Māori Party Co-leader Marama Fox says along with Dr Whiting being a respected artist and carver, he was a teacher, lecturer and helped introduce Māori art in schools.
“His work was truly magnificent with a number of his large-scale works on display in places like the Christchurch High Court, the National Archives as well as in Te Papa,” Ms Fox says.
“His name is right up there with a number of other great artists of the modern Māori art movement such as the late Ralph Hotere and Paratene Matchitt.”
Born in 1936, in Te Pōhue Dr Whiting’s work has spanned more than 50 years Mr Flavell says.
“Cliff’s work was truly innovative and bold and he lead the way with Māori art forms.
“His approach to art was revolutionary and he wasn’t afraid to challenge traditional concepts of Māori art.
“His passing is a huge loss to the Māori art world.
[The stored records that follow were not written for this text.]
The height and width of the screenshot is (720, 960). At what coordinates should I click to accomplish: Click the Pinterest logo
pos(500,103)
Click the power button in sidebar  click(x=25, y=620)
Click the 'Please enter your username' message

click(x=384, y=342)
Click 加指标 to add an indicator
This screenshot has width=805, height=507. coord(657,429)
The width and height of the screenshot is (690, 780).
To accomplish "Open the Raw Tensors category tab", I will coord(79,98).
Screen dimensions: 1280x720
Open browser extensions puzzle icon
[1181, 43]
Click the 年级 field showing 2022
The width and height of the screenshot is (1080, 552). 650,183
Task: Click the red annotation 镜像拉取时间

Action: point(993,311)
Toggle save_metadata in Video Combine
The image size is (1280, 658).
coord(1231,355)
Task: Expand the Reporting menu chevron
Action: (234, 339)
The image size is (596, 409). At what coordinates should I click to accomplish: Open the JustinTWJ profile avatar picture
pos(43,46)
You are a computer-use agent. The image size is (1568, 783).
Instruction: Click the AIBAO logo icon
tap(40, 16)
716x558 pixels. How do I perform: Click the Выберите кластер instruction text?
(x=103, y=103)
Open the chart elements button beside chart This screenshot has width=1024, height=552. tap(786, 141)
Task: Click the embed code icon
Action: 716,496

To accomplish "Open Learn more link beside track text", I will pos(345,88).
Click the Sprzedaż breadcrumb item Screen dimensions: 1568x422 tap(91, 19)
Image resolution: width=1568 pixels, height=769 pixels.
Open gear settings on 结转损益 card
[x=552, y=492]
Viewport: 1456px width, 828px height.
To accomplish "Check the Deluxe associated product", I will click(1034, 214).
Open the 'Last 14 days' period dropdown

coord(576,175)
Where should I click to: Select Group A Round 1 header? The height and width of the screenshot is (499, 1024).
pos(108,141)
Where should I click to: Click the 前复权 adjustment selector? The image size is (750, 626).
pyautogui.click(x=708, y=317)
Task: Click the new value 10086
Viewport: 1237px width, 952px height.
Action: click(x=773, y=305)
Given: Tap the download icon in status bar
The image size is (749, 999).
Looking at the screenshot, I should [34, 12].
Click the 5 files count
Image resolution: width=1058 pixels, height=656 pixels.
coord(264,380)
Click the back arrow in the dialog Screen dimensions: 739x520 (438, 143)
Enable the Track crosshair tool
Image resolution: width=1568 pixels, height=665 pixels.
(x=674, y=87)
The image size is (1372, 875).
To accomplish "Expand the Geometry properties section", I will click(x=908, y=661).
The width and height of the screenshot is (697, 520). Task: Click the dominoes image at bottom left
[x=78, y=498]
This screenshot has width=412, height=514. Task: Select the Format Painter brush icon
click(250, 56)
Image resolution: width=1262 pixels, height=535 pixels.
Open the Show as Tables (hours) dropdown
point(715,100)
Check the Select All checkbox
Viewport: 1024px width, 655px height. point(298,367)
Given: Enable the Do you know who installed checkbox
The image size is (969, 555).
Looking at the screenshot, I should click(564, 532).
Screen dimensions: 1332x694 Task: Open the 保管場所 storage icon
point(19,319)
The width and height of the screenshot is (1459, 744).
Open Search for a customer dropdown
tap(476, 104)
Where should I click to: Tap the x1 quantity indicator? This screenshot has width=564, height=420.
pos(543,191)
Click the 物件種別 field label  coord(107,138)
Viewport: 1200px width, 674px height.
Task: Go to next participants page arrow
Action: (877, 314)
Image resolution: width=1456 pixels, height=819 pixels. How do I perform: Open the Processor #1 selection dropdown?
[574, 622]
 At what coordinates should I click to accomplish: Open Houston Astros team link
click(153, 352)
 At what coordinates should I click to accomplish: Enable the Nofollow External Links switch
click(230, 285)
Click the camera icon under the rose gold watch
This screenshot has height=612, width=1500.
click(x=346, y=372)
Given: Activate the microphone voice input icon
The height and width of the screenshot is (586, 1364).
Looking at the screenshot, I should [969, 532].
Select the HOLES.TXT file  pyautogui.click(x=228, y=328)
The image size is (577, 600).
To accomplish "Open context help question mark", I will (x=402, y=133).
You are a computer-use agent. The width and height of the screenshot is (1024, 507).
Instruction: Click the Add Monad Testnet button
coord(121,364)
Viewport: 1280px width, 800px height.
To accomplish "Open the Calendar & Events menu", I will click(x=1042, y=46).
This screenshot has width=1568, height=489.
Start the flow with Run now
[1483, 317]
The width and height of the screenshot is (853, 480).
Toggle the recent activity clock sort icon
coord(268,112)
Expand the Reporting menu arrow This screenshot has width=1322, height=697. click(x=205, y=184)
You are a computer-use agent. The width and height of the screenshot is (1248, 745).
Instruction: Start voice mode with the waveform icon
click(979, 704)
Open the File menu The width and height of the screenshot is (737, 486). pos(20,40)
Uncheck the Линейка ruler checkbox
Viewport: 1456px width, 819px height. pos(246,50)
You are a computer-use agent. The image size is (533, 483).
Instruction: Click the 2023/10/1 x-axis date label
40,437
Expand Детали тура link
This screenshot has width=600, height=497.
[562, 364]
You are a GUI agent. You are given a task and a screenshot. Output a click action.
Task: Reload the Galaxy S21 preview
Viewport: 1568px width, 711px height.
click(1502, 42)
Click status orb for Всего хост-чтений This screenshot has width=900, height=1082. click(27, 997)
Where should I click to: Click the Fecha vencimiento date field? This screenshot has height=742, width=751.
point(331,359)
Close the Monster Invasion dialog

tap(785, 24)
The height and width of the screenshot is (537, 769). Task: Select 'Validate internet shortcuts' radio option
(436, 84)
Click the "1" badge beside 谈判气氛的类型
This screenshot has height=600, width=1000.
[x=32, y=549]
Our condolences go out to his whānau at this time,” Mr Flavell says.
Dr Whiting held a number of influential roles during his auspicious career including the chairman of the Council for Māori and South Pacific arts and Arts Advisor to the Department of Education.
He was appointed to the Member of The Order of New Zealand in 1998.